Позже, в годы реформ, он тоже мог видеть противостояние «власть имущих» и только-только получивших волю крестьян. И — совсем недавние воспоминания — сами крестьяне, лето, сельцо Шилово, он в гостях у брата наблюдает за мужиками и бабами. И яркие, картинные персонажи сами собой просятся на бумагу.
Мусоргский вслушивается в голоса. Они ложатся на музыку. Стих ломается. Это поначалу почти проза. Деление на стихотворные строки лишь подчеркивает паузы. Музыка первых тактов — жесткая, слова пристава — хлещут, как плетка.
Пристав (к народу).
Ну, что ж вы?
Что ж вы идолами стали?
Живо, на колени!
Ну же! (Грозит дубинкой.)
Да ну! Эко чёртово отродье.
Музыка в ответ — с интонацией стона и плача. И тяжести, легшей на тела и души. Ремарка — «Народ на коленях».
Народ.

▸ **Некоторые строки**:
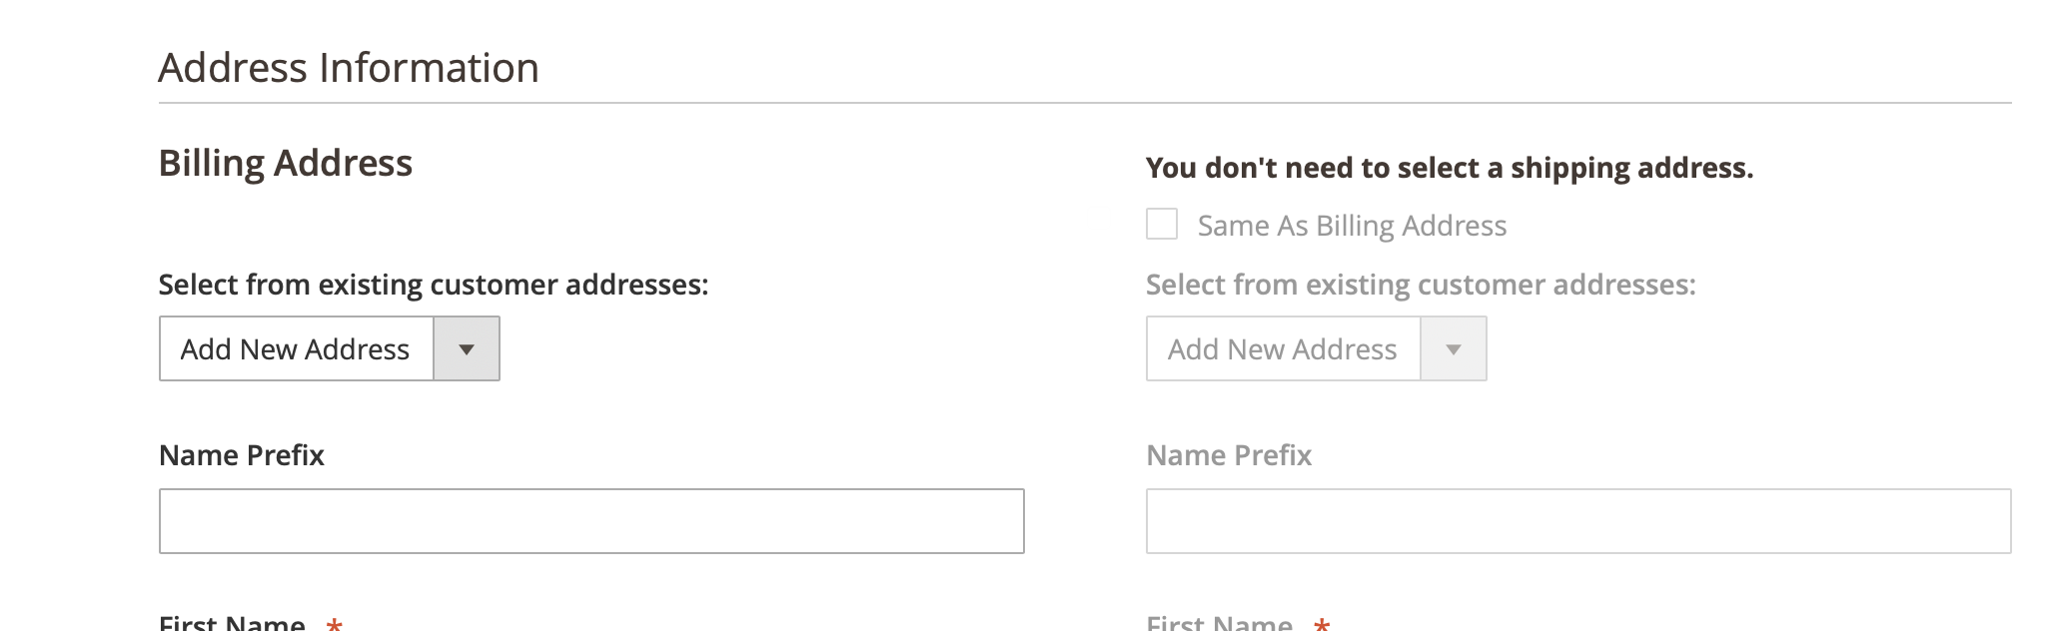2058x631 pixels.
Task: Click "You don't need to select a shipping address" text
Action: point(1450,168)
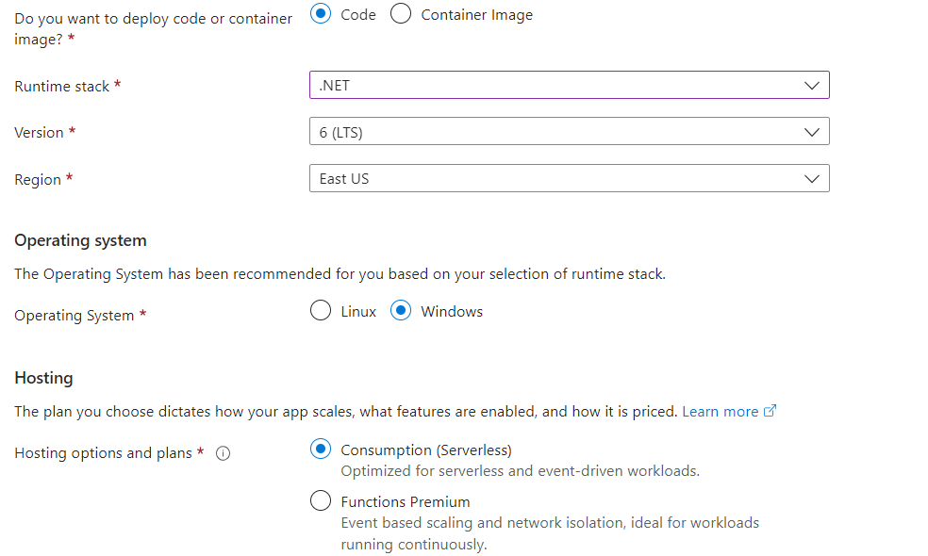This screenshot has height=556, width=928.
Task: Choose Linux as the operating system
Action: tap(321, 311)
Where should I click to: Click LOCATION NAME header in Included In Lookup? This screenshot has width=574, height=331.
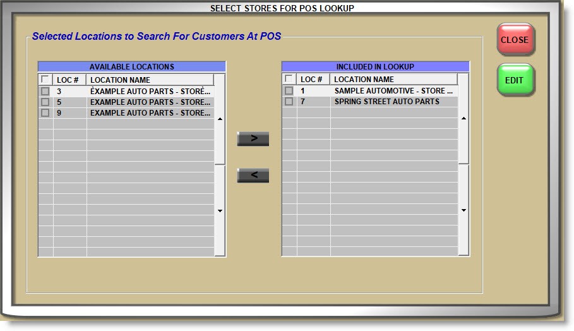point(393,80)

▸ **ЗАДАНИЯ К УПРАЖНЕНИЮ**:
1. Перепечатайте фрагмент текста о Мусоргском, начав со слов «Мусоргский вслушивается в» и остановившись после слов «Живо, на колени!».
2. Где, согласно тексту о Мусоргском, композитор наблюдал за мужиками и бабами?
Приведённые строки для выполнения заданий не понадобятся.

▸ **ОТВЕТЫ**:
1.
Мусоргский вслушивается в голоса. Они ложатся на музыку. Стих ломается. Это поначалу почти проза. Деление на стихотворные строки лишь подчеркивает паузы. Музыка первых тактов — жесткая, слова пристава — хлещут, как плетка.
Пристав (к народу).
Ну, что ж вы?
Что ж вы идолами стали?
Живо, на колени!

2. В сельце Шилово, в гостях у брата.